About this task
Leaving pictures out, repeat word for word the line that has "Where should I" and each line that follows it to the end of the listing.

Material supplied
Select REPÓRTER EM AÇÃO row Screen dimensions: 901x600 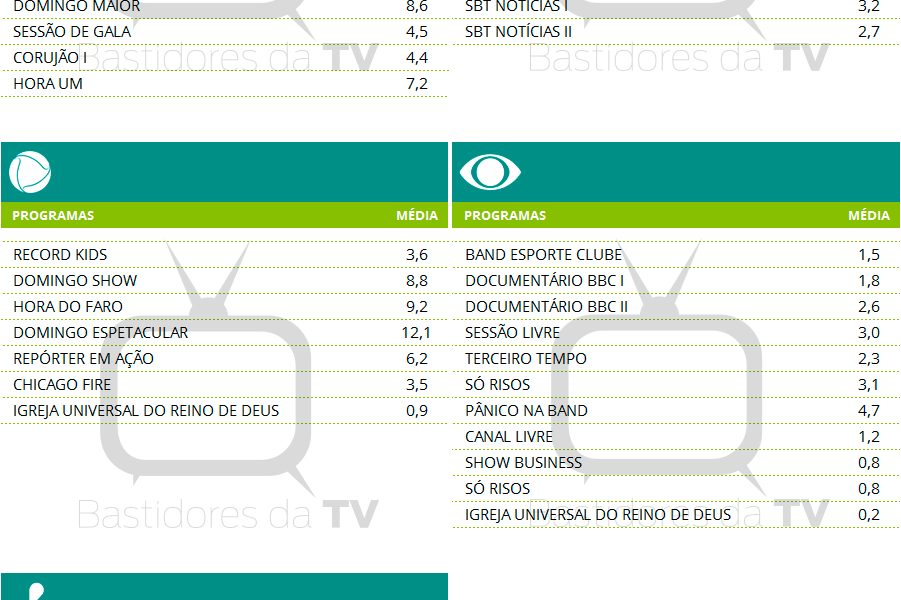point(83,358)
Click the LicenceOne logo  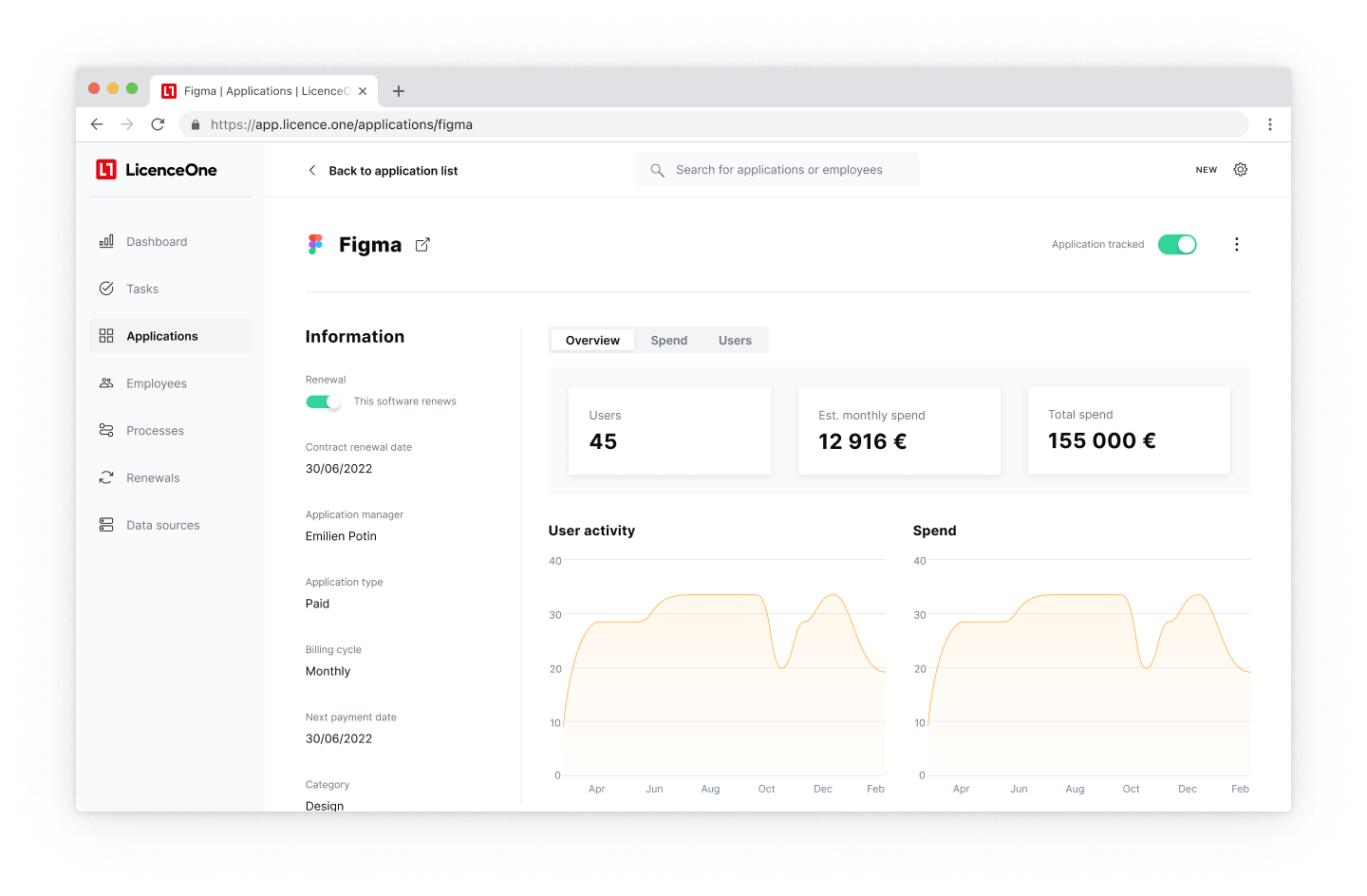[157, 170]
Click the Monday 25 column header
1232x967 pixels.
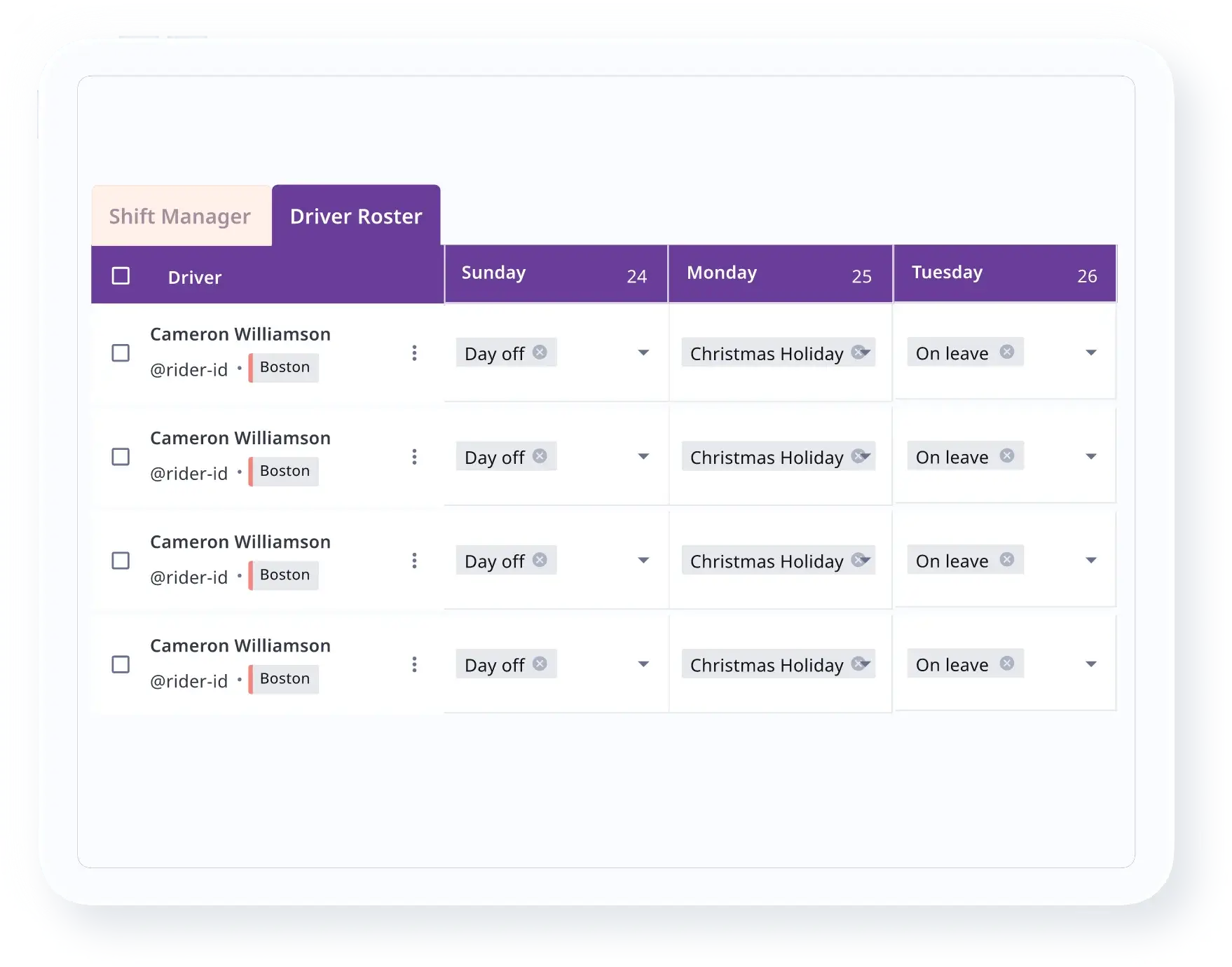[x=779, y=274]
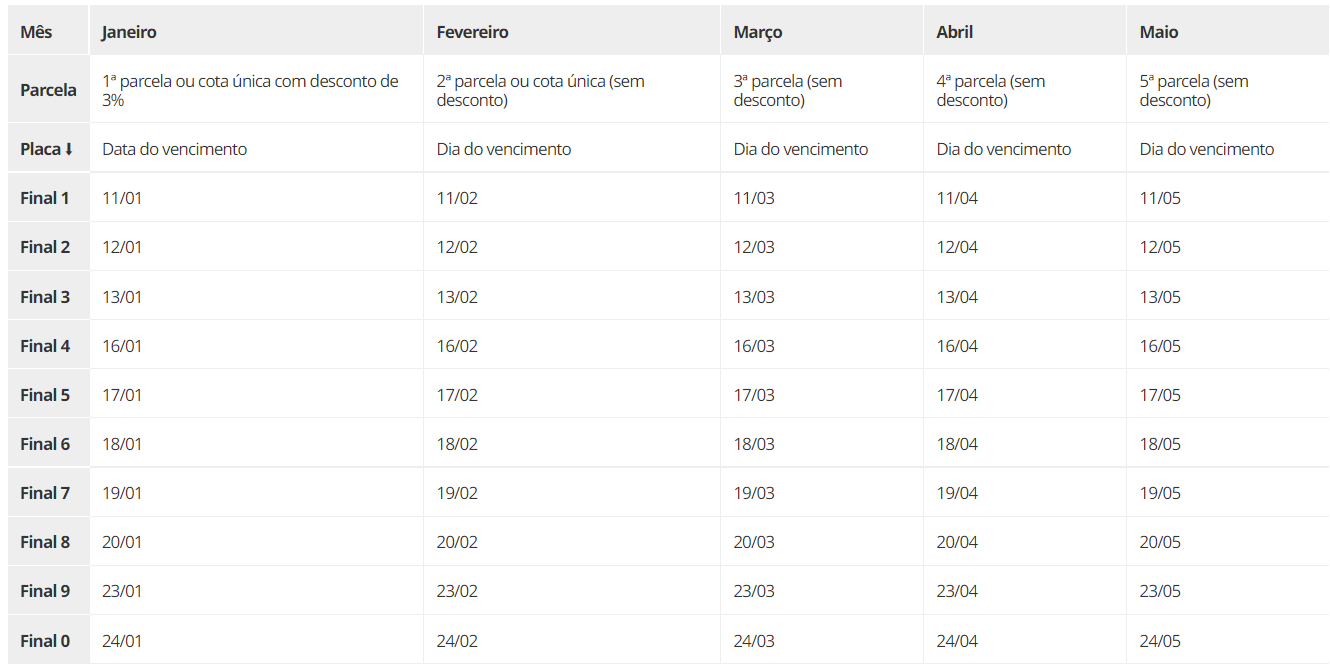Click the 16/04 date for Final 4
Screen dimensions: 1330x668
957,346
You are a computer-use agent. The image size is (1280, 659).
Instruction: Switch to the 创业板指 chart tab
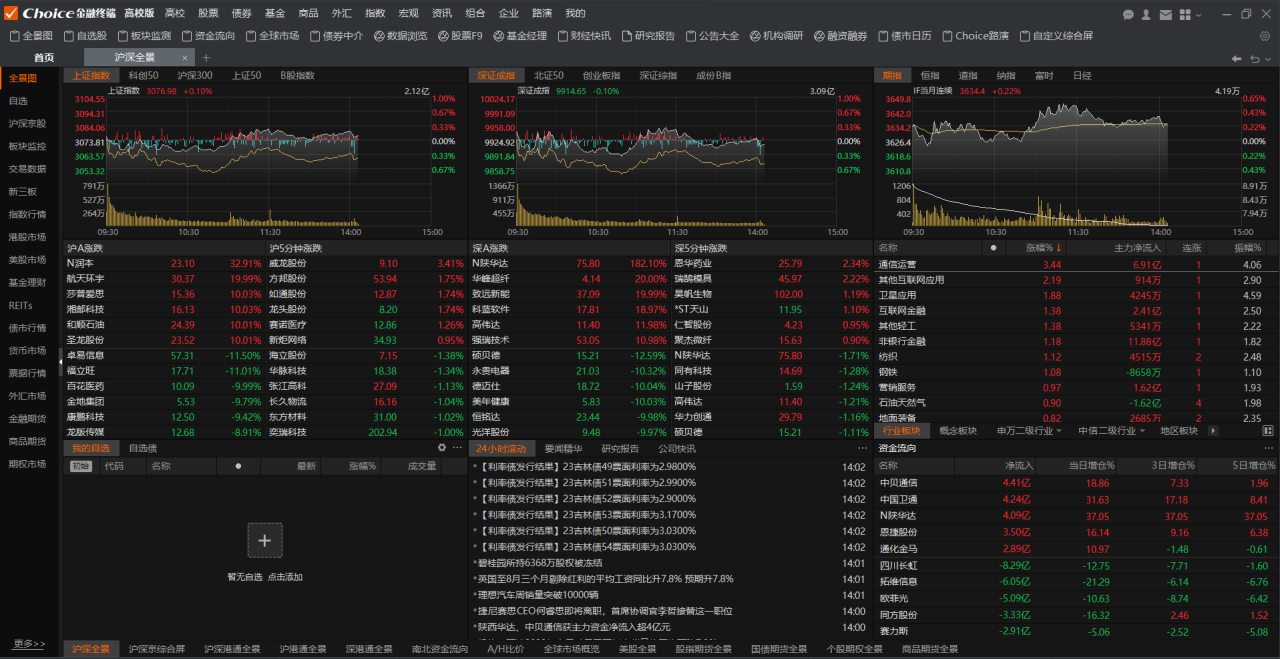click(601, 75)
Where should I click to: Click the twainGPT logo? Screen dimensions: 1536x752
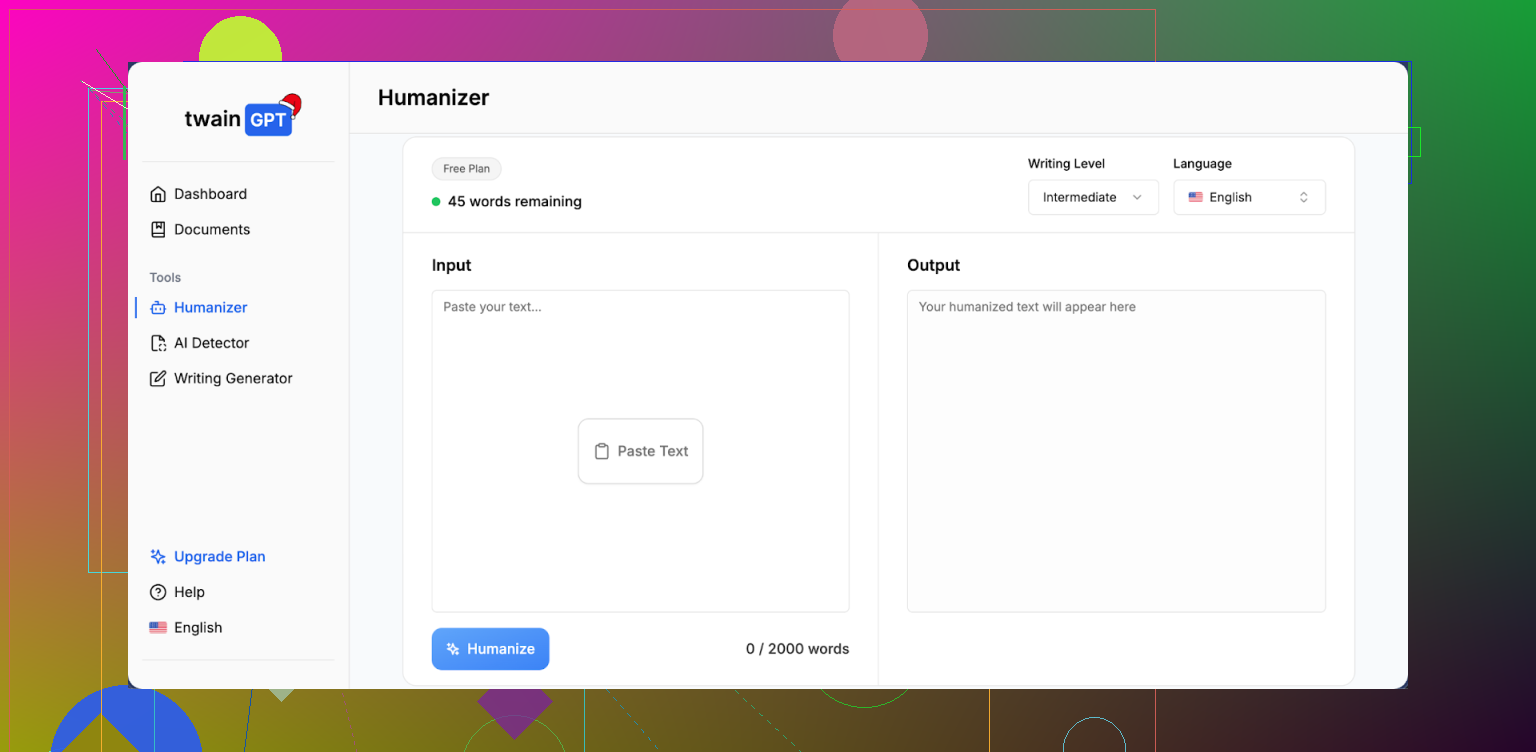point(240,118)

Written answer
Where should I click to: Click the twainGPT logo? Screen dimensions: 1536x752
point(240,118)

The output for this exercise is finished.